Denial Reason 1: Prior Authorization (CARC 197)
Authorization denials on advanced imaging are the most costly radiology denial category. MRI, CT (non-emergency), PET, and nuclear medicine studies frequently require prior authorization through the payer or their RBM. Performing a study without confirmed authorization results in denial that is almost always non-recoverable because the payer will not retroactively authorize an already-completed study.
Prevention requires verification of authorization status before the patient is placed on the scanner table. The front desk or scheduling team should confirm authorization approval, the specific CPT code authorized, the authorized facility, and the authorization expiration date. Any mismatch between the authorized study and the study performed triggers denial.
Denial Reason 2: Medical Necessity (CARC 50)
Medical necessity denials in radiology are driven by the disconnect between the ordering physician clinical intent and the diagnosis code on the order. A lumbar MRI ordered for “back pain” may be denied if the diagnosis code (M54.5) does not meet the payer clinical criteria for advanced imaging. Many payers require documentation of failed conservative treatment (4-6 weeks of PT or medication) and red flag symptoms before authorizing spinal MRI.
The challenge is that the radiologist does not control the ordering diagnosis. However, the radiology billing team can flag orders with weak diagnosis codes before the study is performed and request clarification from the ordering physician. Catching a non-supported diagnosis before the scan prevents a denial after the scan.

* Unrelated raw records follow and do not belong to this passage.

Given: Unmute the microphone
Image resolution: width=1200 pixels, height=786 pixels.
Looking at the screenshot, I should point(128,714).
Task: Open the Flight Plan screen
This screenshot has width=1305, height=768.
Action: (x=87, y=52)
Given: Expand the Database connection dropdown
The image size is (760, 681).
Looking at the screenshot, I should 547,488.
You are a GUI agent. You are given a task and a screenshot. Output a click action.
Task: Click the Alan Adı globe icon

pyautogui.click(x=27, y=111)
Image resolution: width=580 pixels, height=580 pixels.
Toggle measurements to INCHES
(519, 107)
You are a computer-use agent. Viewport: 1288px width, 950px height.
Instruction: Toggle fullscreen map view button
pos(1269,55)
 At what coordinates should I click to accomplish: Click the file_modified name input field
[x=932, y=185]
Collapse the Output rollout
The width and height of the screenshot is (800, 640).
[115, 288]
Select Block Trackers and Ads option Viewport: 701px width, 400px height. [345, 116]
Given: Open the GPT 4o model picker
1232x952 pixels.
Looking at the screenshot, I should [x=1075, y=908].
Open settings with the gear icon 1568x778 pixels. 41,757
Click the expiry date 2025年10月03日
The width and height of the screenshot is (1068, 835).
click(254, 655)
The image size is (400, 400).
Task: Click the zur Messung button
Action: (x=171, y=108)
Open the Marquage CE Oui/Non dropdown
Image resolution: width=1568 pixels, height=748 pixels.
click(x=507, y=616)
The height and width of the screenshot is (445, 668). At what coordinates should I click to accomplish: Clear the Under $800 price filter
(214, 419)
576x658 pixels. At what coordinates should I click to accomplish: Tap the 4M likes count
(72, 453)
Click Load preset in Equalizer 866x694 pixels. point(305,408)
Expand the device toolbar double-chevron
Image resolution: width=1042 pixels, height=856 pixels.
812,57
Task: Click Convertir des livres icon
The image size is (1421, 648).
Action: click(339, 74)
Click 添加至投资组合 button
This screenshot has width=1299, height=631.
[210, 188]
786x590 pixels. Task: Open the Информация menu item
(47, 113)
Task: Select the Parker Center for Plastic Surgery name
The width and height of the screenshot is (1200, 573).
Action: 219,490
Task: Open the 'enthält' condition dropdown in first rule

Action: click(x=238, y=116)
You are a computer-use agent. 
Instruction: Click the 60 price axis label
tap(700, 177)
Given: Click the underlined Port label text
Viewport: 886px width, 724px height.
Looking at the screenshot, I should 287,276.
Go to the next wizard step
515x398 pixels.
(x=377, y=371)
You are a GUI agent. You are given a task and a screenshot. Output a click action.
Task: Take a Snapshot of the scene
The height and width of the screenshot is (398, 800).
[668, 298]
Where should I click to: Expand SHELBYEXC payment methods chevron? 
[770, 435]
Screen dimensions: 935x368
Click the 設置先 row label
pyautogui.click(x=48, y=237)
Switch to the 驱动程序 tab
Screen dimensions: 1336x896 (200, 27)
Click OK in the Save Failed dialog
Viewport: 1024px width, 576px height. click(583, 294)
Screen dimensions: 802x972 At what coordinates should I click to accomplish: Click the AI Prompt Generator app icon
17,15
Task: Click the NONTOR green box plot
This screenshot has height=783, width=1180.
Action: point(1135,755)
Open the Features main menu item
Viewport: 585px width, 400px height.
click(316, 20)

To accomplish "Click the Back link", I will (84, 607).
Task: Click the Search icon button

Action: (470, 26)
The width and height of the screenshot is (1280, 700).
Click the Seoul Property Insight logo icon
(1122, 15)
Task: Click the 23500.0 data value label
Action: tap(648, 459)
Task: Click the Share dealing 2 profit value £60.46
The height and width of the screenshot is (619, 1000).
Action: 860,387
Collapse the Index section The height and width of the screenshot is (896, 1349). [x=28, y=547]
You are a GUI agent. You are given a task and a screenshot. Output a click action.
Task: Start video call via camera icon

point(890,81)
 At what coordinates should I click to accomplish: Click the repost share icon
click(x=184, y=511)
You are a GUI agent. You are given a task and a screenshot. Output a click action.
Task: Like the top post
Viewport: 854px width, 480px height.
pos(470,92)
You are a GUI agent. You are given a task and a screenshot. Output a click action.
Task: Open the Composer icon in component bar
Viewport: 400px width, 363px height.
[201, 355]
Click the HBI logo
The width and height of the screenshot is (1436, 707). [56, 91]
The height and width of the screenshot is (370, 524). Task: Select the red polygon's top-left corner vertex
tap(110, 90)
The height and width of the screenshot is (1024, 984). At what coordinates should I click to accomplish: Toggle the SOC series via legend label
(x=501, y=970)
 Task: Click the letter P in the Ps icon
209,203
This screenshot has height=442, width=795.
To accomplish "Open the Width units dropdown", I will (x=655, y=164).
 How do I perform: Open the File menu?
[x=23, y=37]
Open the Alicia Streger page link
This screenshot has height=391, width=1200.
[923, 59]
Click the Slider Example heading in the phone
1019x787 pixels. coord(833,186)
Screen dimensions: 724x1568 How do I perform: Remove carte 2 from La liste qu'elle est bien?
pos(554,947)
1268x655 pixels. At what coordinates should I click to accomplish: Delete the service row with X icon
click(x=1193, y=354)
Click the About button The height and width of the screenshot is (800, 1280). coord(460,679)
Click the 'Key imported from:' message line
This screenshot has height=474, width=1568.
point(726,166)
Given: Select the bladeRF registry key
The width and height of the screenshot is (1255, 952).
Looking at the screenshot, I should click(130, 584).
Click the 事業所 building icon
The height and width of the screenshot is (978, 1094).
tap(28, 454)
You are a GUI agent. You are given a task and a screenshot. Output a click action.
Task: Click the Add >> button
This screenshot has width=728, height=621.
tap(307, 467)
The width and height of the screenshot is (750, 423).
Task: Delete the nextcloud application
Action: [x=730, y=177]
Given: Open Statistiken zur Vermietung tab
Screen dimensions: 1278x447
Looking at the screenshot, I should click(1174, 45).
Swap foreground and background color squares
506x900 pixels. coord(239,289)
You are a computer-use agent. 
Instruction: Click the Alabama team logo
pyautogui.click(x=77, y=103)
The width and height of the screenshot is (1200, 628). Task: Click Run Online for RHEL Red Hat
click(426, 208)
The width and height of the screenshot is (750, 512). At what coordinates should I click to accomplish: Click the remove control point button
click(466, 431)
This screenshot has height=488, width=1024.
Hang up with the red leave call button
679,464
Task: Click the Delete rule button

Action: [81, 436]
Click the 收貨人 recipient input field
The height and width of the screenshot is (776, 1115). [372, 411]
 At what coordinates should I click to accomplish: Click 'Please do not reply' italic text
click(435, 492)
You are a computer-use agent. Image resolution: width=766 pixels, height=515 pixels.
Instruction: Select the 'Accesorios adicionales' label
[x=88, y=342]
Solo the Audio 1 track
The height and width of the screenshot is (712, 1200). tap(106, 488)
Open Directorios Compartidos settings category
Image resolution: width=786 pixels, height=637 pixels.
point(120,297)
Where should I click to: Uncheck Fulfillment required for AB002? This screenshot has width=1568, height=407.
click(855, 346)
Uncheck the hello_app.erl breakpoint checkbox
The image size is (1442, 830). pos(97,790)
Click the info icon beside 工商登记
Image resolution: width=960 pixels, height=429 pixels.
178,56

Denial Reason 3: Component Billing Errors (CARC 97, CARC 4)
Billing the wrong component (professional when technical should have been billed, or global when only professional services were provided) triggers payment adjustment or denial. This error is particularly common in teleradiology arrangements and multi-site groups where the same radiologist reads studies from facilities with different billing arrangements.
Denial Reason 4: Duplicate Study (CARC 18)
Duplicate study denials occur when the same imaging study is performed on the same patient within a short timeframe. If a patient receives a CT head at the ER and then another CT head at the radiology center the next day, the second study may be denied as a duplicate. The second study is only separately billable if a clinical change justifies the repeat and the documentation clearly describes the reason for the additional study.
Denial Reason 5: Incorrect Code Selection (CARC 16)
Radiology has numerous CPT codes that are clinically similar but technically different. CT abdomen without contrast (74150), with contrast (74160), and without followed by with contrast (74178) are three distinct codes with different reimbursement rates. Using the wrong code for the study performed results in denial or payment adjustment. The most common error is billing a “with contrast” code when the contrast was not administered, or billing a single-phase study code when a multi-phase protocol was performed.